8.58g of coastic soada was dissolved to produce a solution of 500cm3 .to neutralize 50cm3 of this solution 15cm3 of 0.4M HCl was consumed .(coastic soada = Na2CO3.XH2O ) find the value of X?
Note the correct spelling of caustic soda. Also, correct sentence structure helps us read these problems better.
How many mols HCl did you use? That's M x L = 0.4M x 0.015L = 0.006.
How many grams were in the solution you titrated.
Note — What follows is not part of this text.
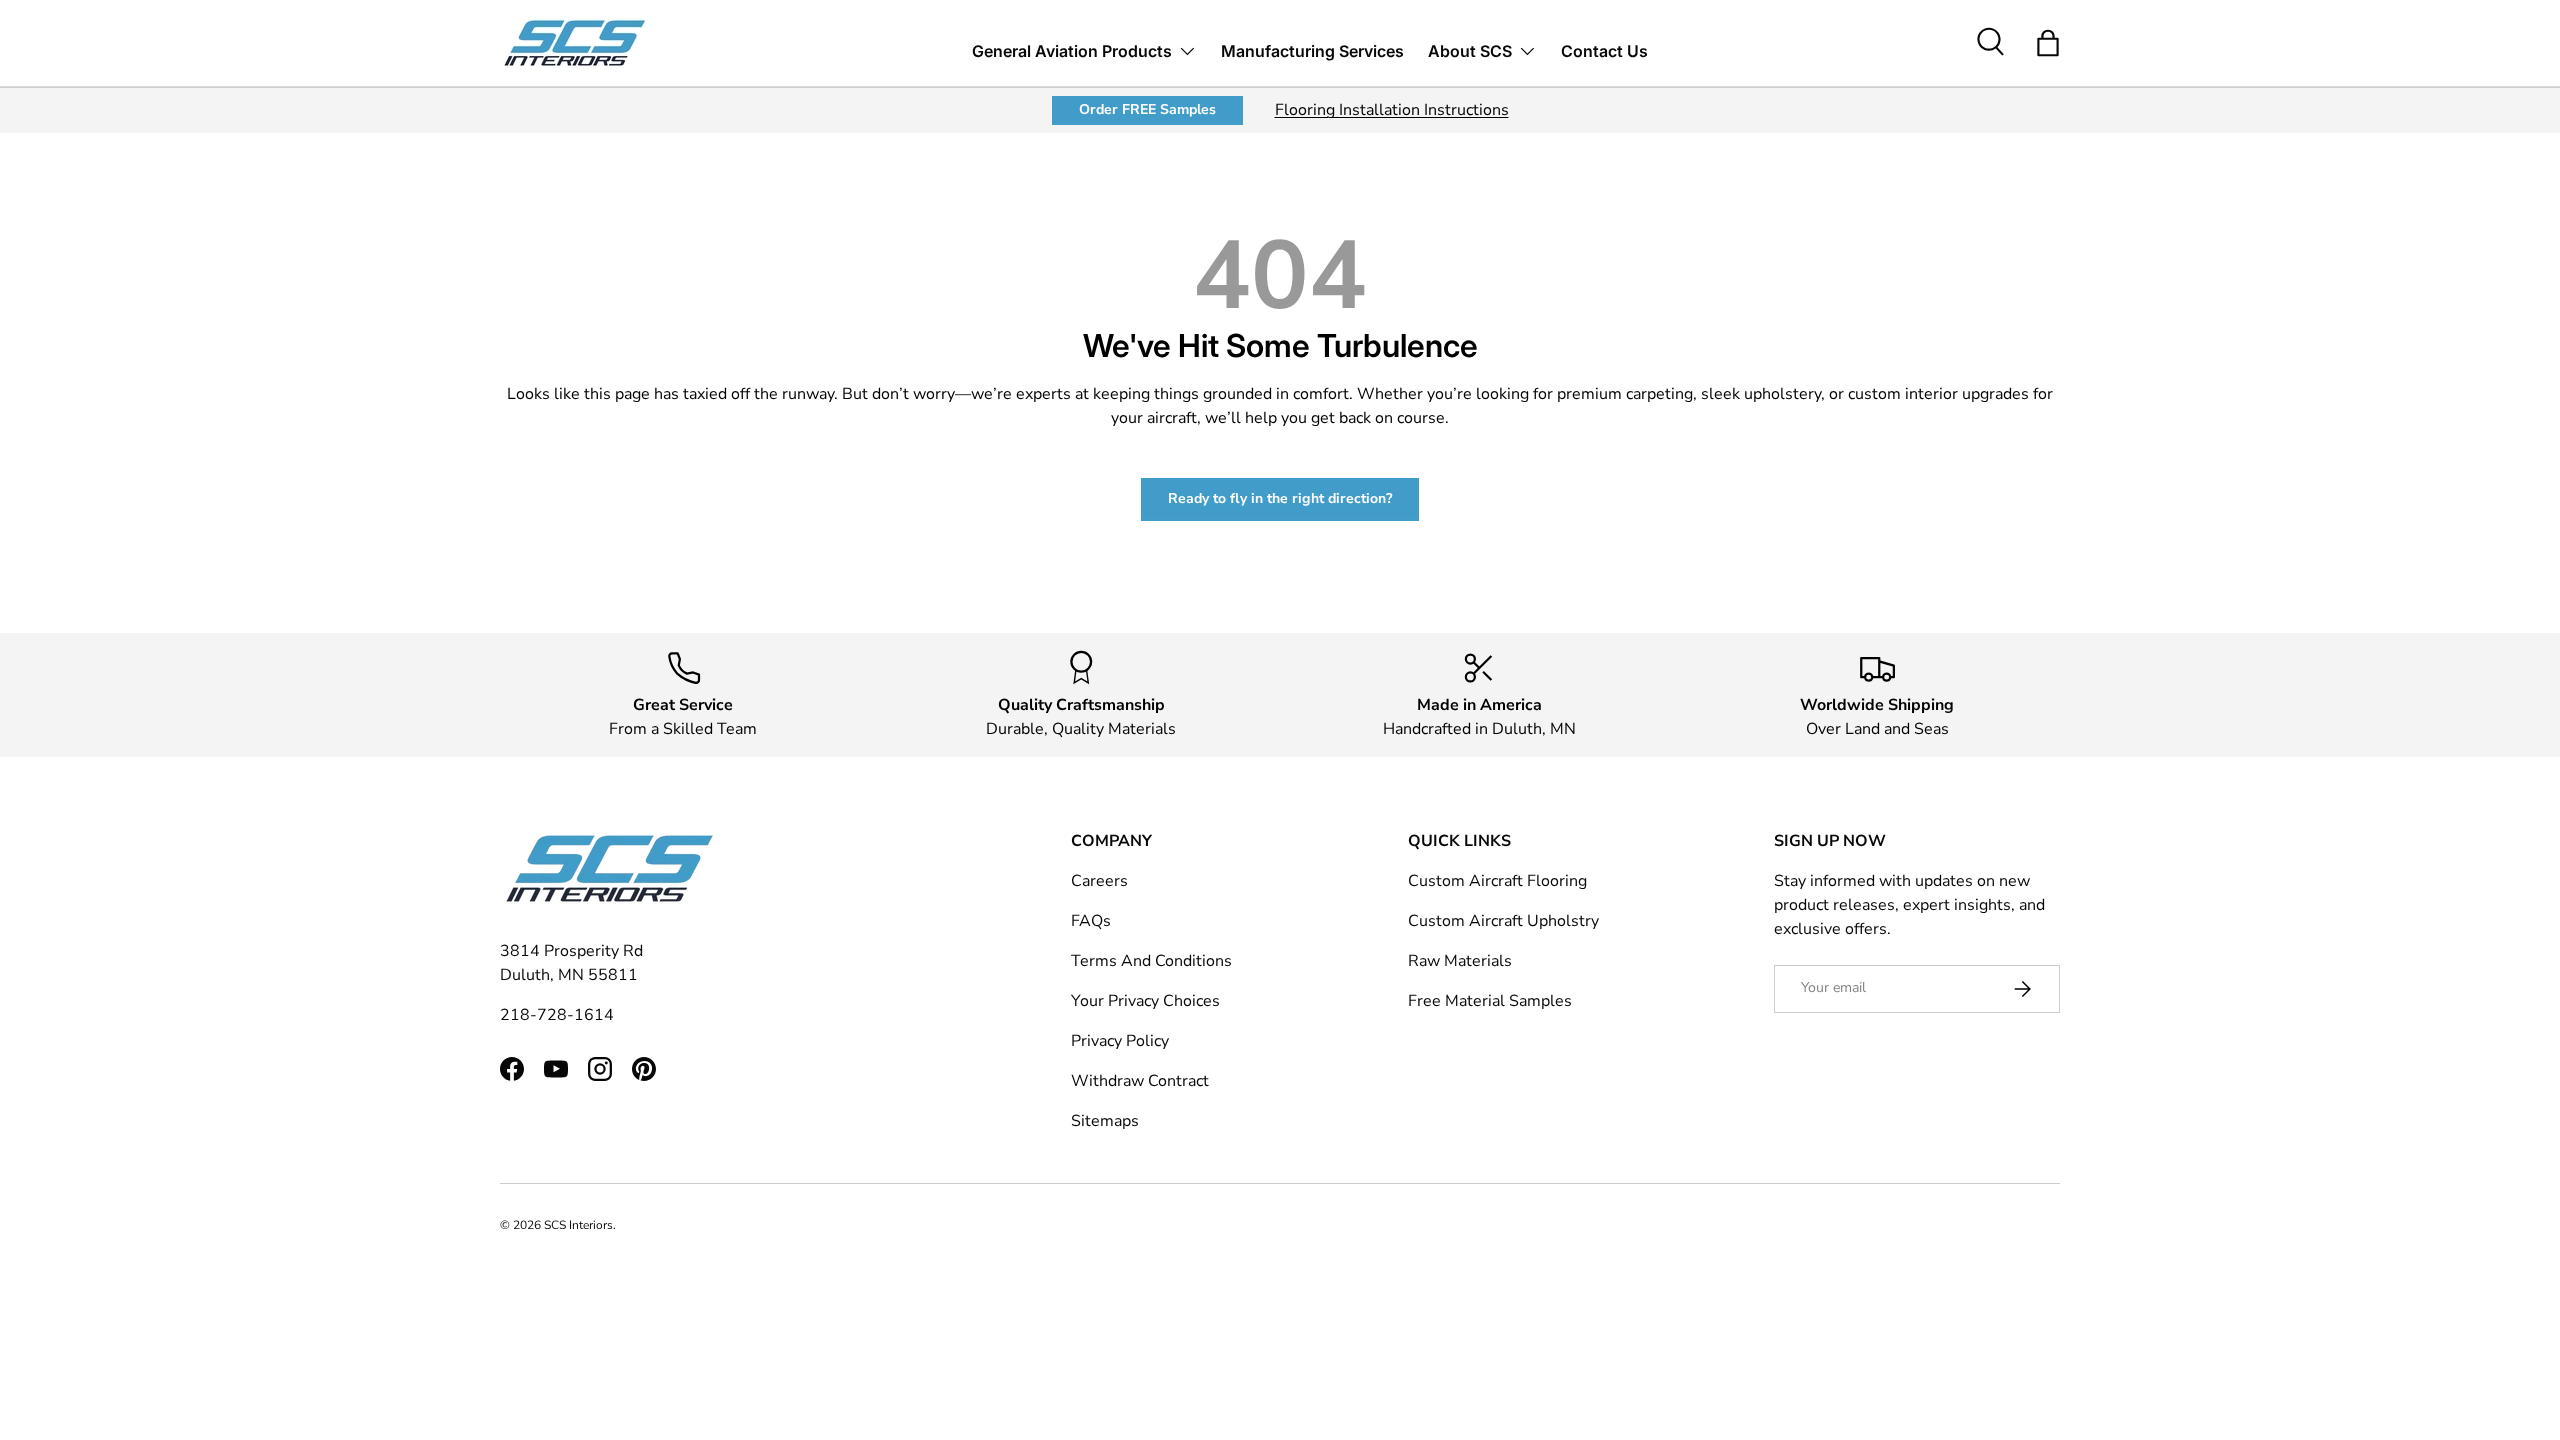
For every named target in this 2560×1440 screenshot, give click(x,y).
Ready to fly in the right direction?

That's 8.58 x 50/500 = 0.858 g.
Then mols = grams/molar mass and rearrange to molar mass = grams/mols.
0.858/0.006 = about 143.
Subtract Na2CO3 = -106
Remainder is 37 and 37/18 = 2.05 mols and I would round that to 2.0 for X.
To find the value of X in Na2CO3·XH2O, we first need to know the molar ratio between Na2CO3 and HCl.
From the given information:
• Volume of the Na2CO3 solution = 500 cm3
• Volume of HCl consumed = 15 cm3
• Concentration of HCl = 0.4 M
We can calculate the moles of HCl consumed using the formula:
moles of HCl = concentration (M) × volume (L)
First, convert the volume of HCl consumed to liters:
15 cm3 = 15 cm3 ÷ 1000 cm3/L = 0.015 L
Now, substitute the values into the formula:
moles of HCl = 0.4 M × 0.015 L = 0.006 moles
Since HCl reacts with Na2CO3 in a 1:1 molar ratio, we can conclude that 0.006 moles of Na2CO3 also reacted.
Next, we need to calculate the number of moles present in the 500 cm3 of the Na2CO3 solution.
moles of Na2CO3 in 500 cm3 = concentration (M) × volume (L)
Here, the concentration of Na2CO3 is not given directly, but we can calculate it by:
concentration (M) = mass (g) ÷ molar mass (g/mol)
Given that 8.58 g of Na2CO3 was dissolved to produce the 500 cm3 solution:
molar mass of Na2CO3 = 2 × atomic mass of Na + atomic mass of C + 3 × atomic mass of O
molar mass of Na2CO3 = 2 × 22.99 g/mol + 12.01 g/mol + 3 × 16.00 g/mol
= 105.99 g/mol
Substitute the values into the formula:
concentration of Na2CO3 = 8.58 g ÷ 105.99 g/mol
= 0.081 M
Now, calculate the moles of Na2CO3 in the 500 cm3 of the solution:
moles of Na2CO3 in 500 cm3 = 0.081 M × 0.5 L
= 0.0405 moles
Since we know that 0.006 moles of Na2CO3 reacted, we can subtract this amount to find the moles of water (XH2O) present in Na2CO3·XH2O:
moles of H2O = moles of Na2CO3 in the solution - moles of Na2CO3 reacted
= 0.0405 moles - 0.006 moles
= 0.0345 moles
Finally, to find the value of X, we need to calculate the ratio between the moles of water and Na2CO3:
X = moles of H2O ÷ moles of Na2CO3
= 0.0345 moles ÷ 0.0405 moles
≈ 0.852
Therefore, the value of X in Na2CO3·XH2O is approximately 0.852.